RECORDS PROVIDED »

- - - - - - -

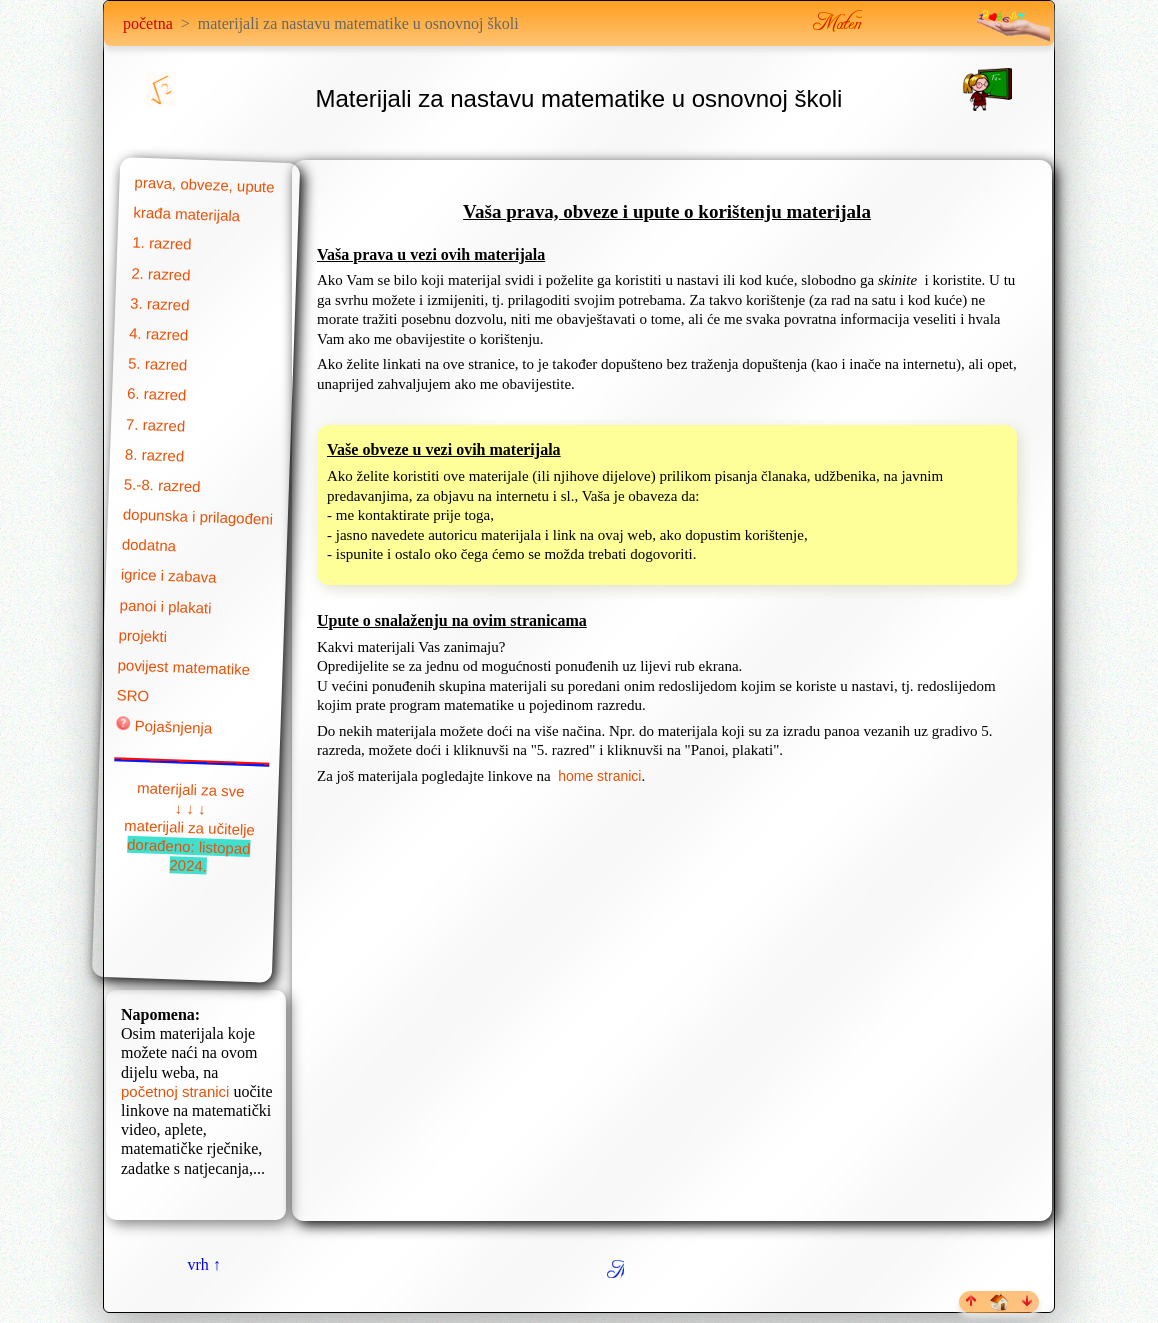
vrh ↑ (203, 1264)
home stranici (599, 776)
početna (148, 23)
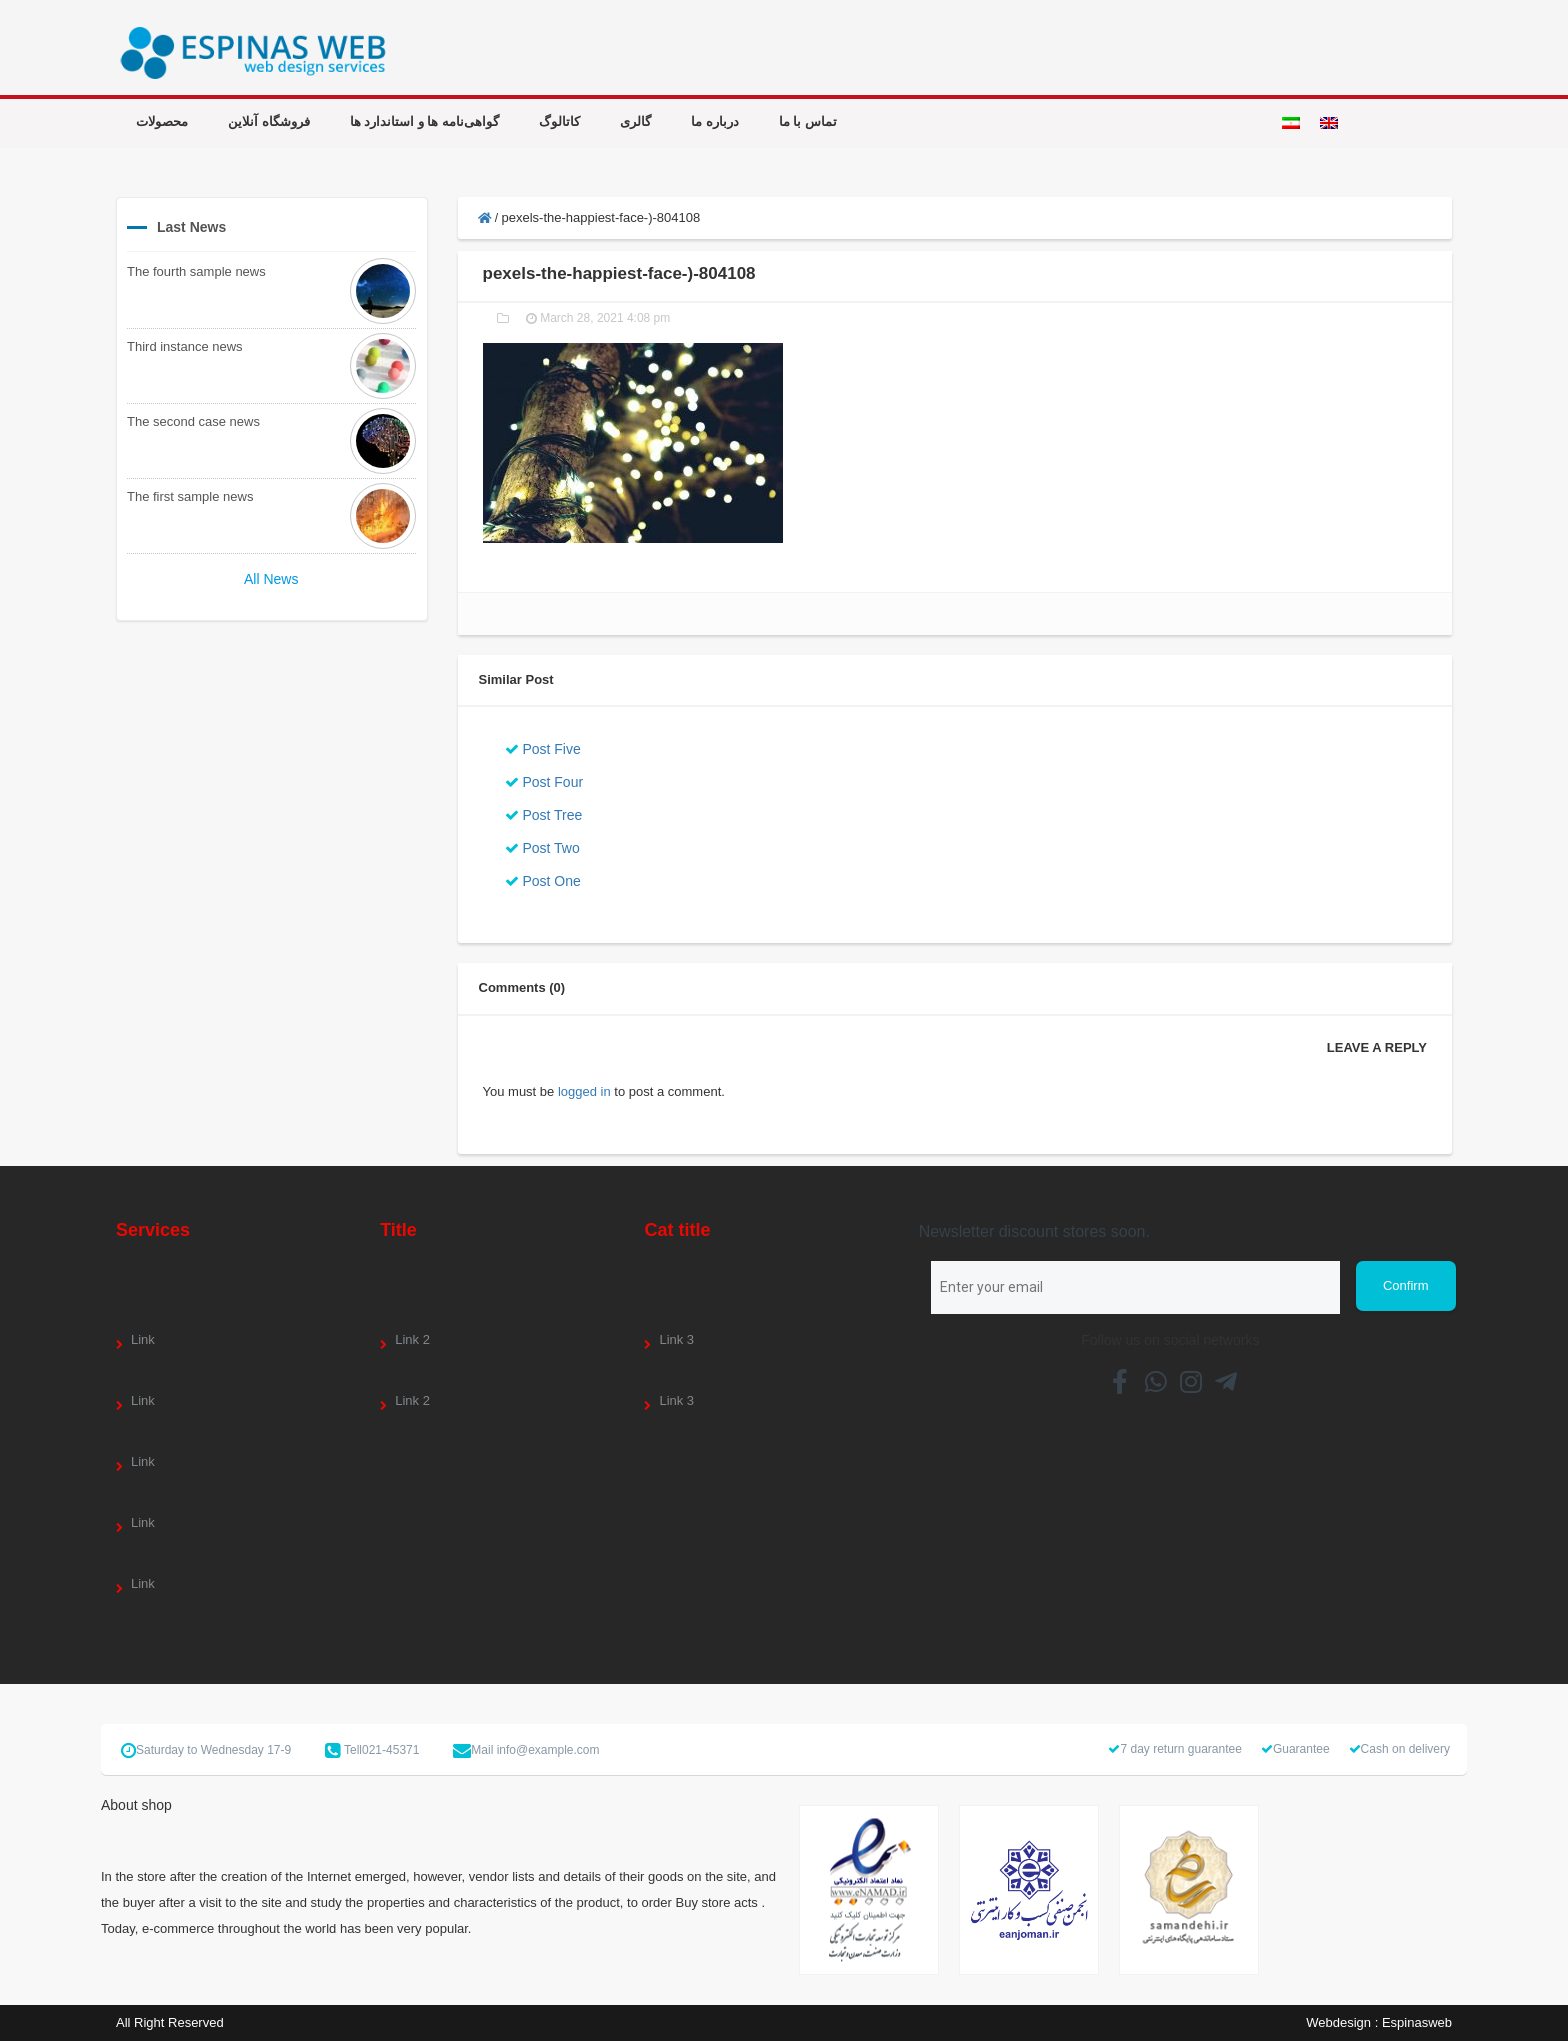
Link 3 (676, 1339)
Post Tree (544, 815)
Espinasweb (1417, 2022)
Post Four (544, 782)
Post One (543, 881)
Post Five (543, 749)
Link (143, 1339)
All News (271, 579)
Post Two (542, 848)
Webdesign (1338, 2022)
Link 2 (412, 1339)
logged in (584, 1091)
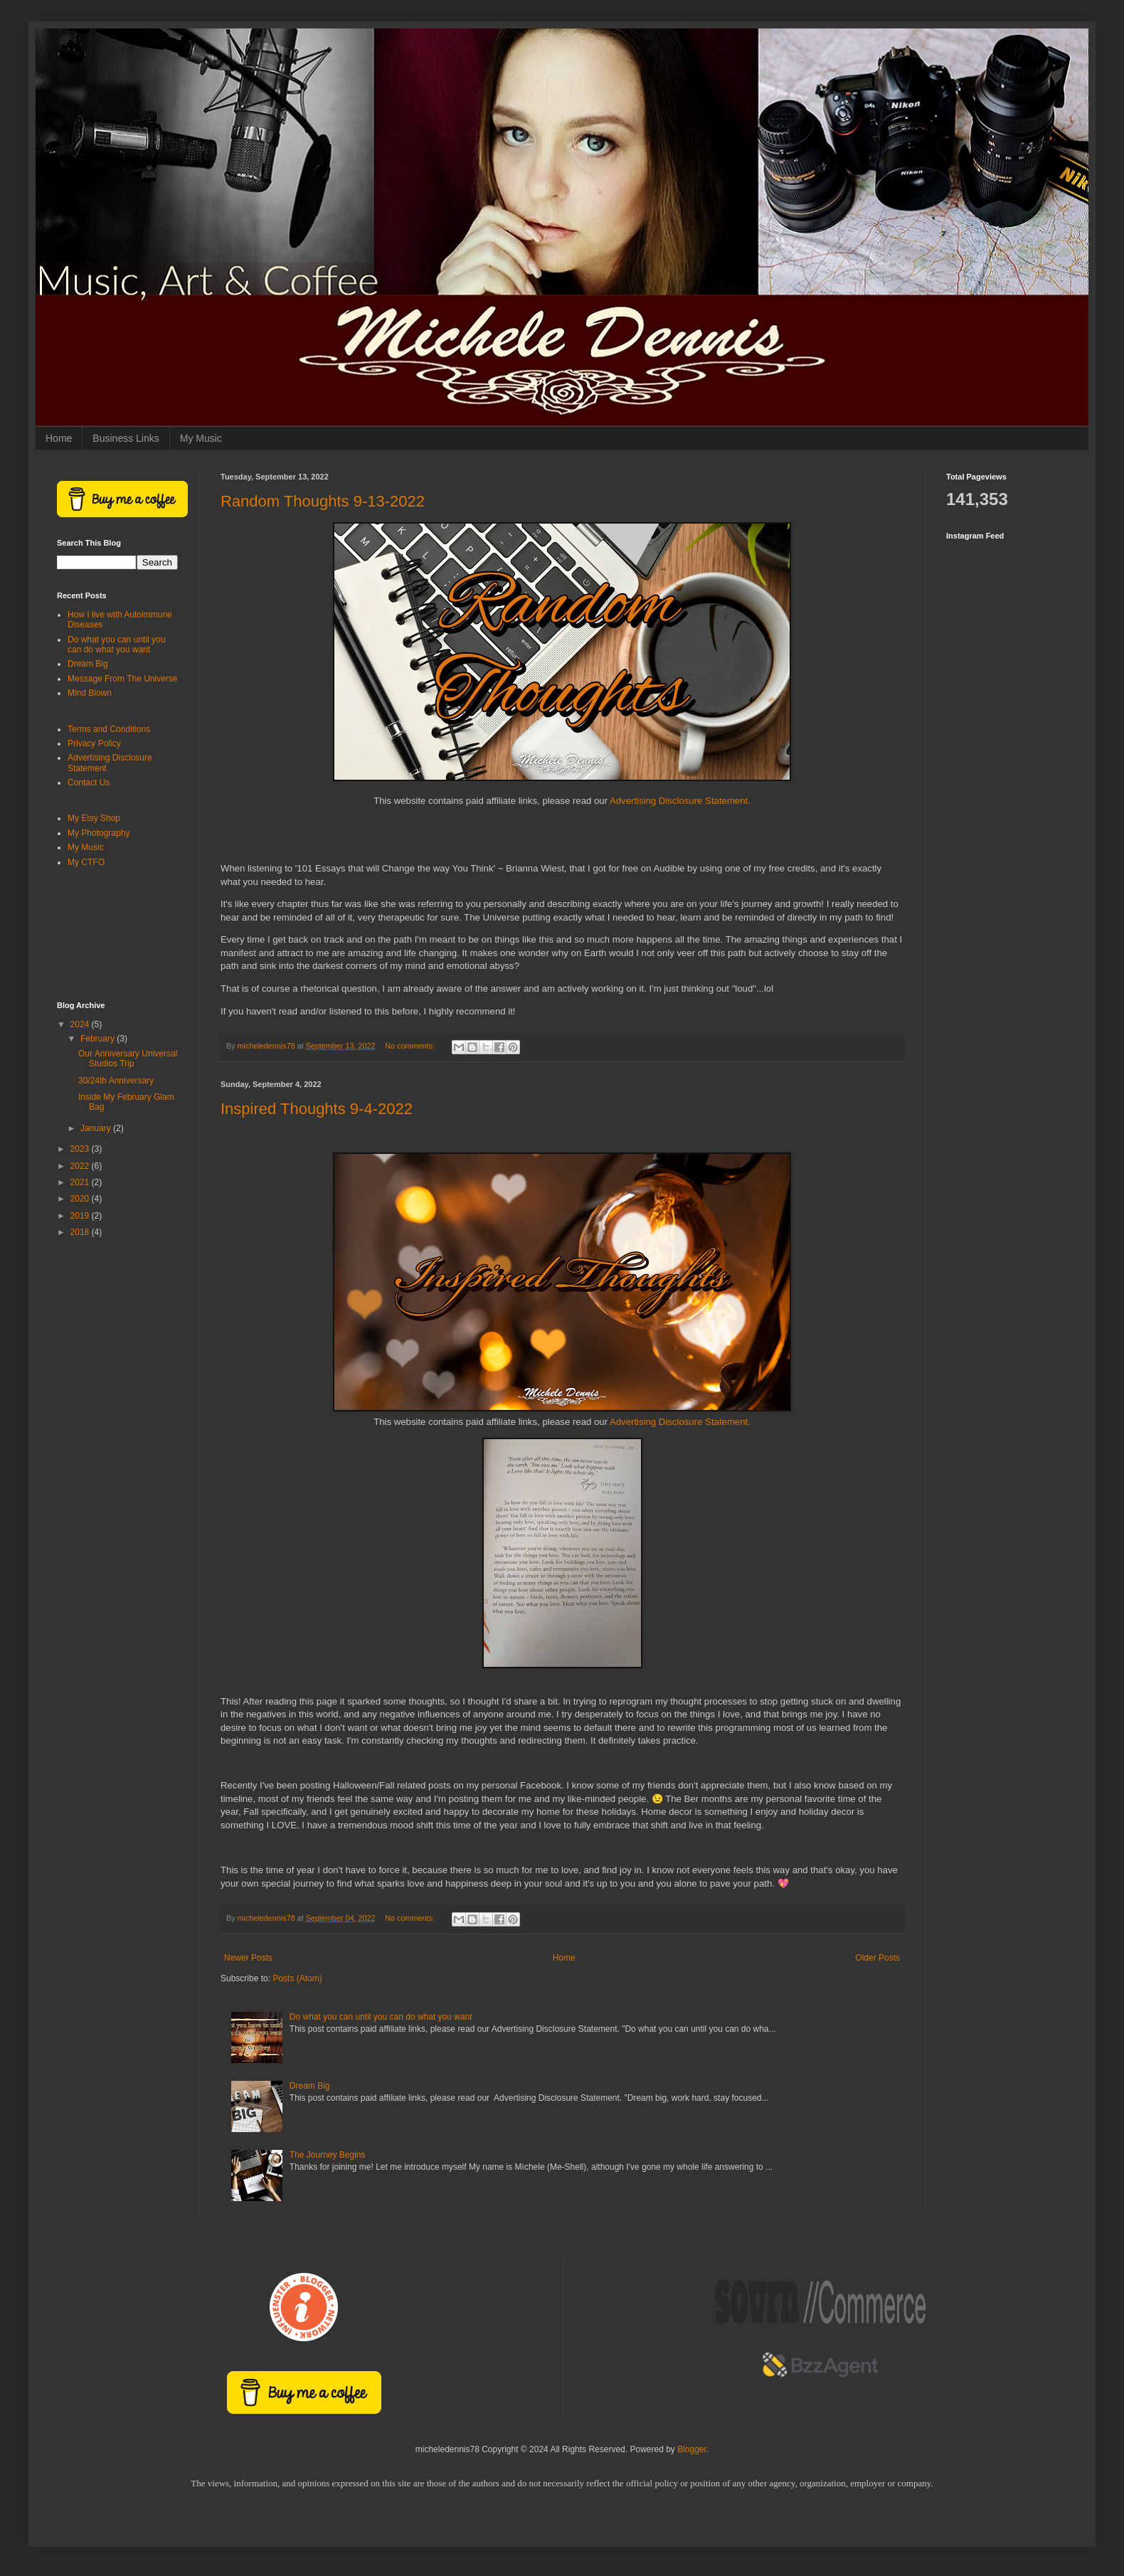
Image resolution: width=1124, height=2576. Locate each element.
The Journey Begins (328, 2155)
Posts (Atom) (297, 1978)
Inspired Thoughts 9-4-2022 (317, 1109)
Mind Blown (90, 693)
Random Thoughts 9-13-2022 (323, 501)
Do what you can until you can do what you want (381, 2017)
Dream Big (310, 2086)
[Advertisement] (117, 935)
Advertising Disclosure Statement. (680, 800)
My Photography (98, 833)
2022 (81, 1166)
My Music (201, 438)
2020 (81, 1199)
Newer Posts (248, 1958)
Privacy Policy (94, 743)
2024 (81, 1024)
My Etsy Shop (94, 818)
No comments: (411, 1045)
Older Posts (877, 1958)
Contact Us (89, 783)
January (96, 1128)
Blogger (691, 2449)
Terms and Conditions (109, 729)
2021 (81, 1182)
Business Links (125, 438)
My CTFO (86, 862)
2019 (81, 1216)
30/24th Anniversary (116, 1081)
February (98, 1039)
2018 (81, 1232)
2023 (81, 1149)
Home (59, 438)
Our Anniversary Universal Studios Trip (127, 1059)
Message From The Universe (123, 679)
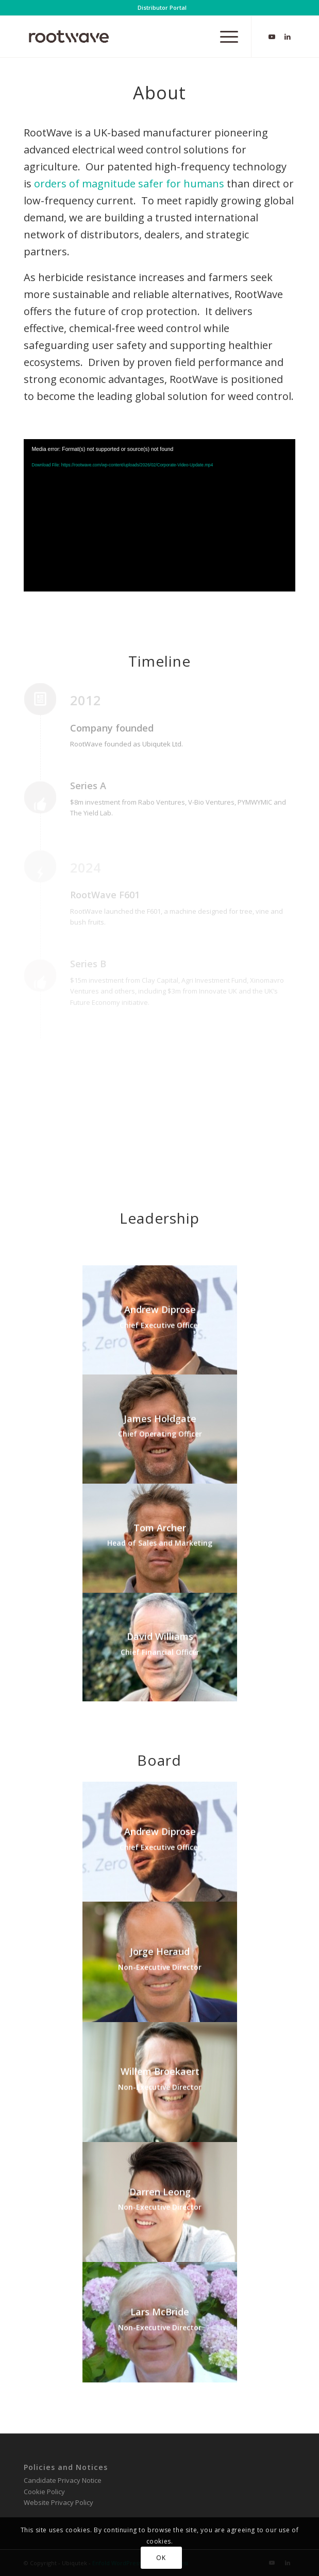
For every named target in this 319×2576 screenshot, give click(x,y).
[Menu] (224, 36)
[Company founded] (47, 707)
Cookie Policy (44, 2491)
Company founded (112, 728)
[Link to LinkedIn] (287, 37)
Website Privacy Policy (58, 2502)
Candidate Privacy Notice (63, 2480)
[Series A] (47, 805)
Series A (88, 785)
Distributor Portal (162, 7)
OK (160, 2557)
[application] (159, 515)
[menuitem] (162, 7)
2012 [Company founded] (85, 700)
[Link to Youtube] (272, 37)
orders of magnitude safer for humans (129, 183)
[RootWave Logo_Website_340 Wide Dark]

- - - - - - -

WHAT THIS TASK INVOLVES » Revise everything from the start of the records down through the line containing "Random Thoughts 9-13-2022 (323, 501)", swapping "All News" for "Latest News" and keeping all else unchanged. Leave the pictures out of the output.

OUTPUT OF THE TASK »
vrh ↑ (203, 1264)
home stranici (599, 776)
početna (148, 23)
Link 3 (676, 1339)
Post Tree (544, 815)
Espinasweb (1417, 2022)
Post Four (544, 782)
Post One (543, 881)
Post Five (543, 749)
Link (143, 1339)
Latest News (271, 579)
Post Two (542, 848)
Webdesign (1338, 2022)
Link 2 (412, 1339)
logged in (584, 1091)
Image resolution: width=1124, height=2576. Locate each element.
The Journey Begins (328, 2155)
Posts (Atom) (297, 1978)
Inspired Thoughts 9-4-2022 (317, 1109)
Mind Blown (90, 693)
Random Thoughts 9-13-2022 (323, 501)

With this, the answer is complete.